------ ENTRIES PROVIDED ------

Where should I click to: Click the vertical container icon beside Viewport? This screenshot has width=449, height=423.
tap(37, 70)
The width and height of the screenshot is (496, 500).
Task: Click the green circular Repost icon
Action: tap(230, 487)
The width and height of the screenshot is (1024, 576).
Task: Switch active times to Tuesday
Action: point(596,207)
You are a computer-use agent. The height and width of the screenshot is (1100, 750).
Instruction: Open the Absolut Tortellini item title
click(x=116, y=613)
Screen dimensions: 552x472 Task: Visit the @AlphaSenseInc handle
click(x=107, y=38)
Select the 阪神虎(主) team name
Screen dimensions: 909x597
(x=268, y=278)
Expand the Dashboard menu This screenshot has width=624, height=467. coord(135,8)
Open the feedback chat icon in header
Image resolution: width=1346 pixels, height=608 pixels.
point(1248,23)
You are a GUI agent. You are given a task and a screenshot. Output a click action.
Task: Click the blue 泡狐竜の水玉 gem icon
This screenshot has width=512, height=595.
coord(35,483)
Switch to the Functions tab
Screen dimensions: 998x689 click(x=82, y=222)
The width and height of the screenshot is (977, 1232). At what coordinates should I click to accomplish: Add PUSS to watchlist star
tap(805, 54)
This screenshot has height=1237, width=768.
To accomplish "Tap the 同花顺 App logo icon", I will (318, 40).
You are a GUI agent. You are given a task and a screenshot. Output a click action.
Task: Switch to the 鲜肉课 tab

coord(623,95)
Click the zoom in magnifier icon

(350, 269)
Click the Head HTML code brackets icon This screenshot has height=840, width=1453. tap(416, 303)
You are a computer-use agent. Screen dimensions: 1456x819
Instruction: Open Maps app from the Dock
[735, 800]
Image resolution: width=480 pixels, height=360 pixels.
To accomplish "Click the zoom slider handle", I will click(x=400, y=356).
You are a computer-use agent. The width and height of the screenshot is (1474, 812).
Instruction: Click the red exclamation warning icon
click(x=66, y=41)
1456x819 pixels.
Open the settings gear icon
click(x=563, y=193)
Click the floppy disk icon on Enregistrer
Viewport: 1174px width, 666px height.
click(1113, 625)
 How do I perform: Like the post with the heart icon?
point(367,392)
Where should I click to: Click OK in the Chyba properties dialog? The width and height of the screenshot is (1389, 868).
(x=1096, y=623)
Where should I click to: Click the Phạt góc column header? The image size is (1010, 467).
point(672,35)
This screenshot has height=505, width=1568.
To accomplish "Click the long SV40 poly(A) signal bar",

------

■ **EXERCISE PROMPT**
Tally the lines above that contain the word "header" and reply with the number alone.

■ **FULL OUTPUT**
2